- Route of the Moeangiangi River
- Native name: Moeangiangi (Māori)

Location
- Country: New Zealand
- Island: North Island
- Region: Hawke's Bay
- District: Hastings Taupo

Physical characteristics
- Source: Rocky Range
- • coordinates: 39°12′23″S 176°57′07″E﻿ / ﻿39.20645°S 176.95181°E
- Mouth: Hawke Bay
- • coordinates: 39°14′45″S 177°01′19″E﻿ / ﻿39.2458°S 177.02208°E
- Length: 14 km (8.7 mi)

Basin features
- Progression: Moeangiangi River → Hawke Bay → Pacific Ocean
- River system: Hawke Bay
- • left: Kiakia Stream

= Moeangiangi River =

River in New Zealand

The Moeangiangi River is a river of the Hawke's Bay region of New Zealand's North Island.
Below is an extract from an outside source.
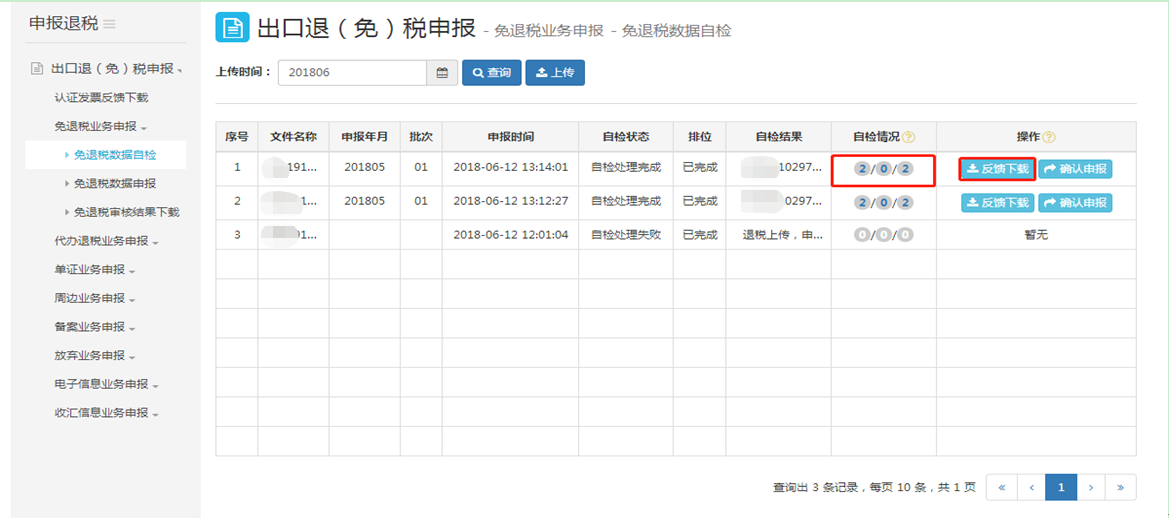Expand 单证业务申报 menu

click(x=95, y=270)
It flows east from Rocky Range to the east of Lake Tutira to reach Hawke Bay 25 km north of Napier.

==Biodiversity==

The coastal cliff margins of the Moeangiangi River are dominated by native scrubland, including mānuka, harakeke flax, and tauhinu.

==History==

The river mouth is a traditional food harvesting area for Maungaharuru Tangitū-associated hapū of Ngāti Kahungunu. Traditional fishing grounds off the coast of the Moeangiangi River mouth, where hāpuku, moki, tarakihi werecaught, and kaiō (sea tulips) were harvested for food and traditional medicine.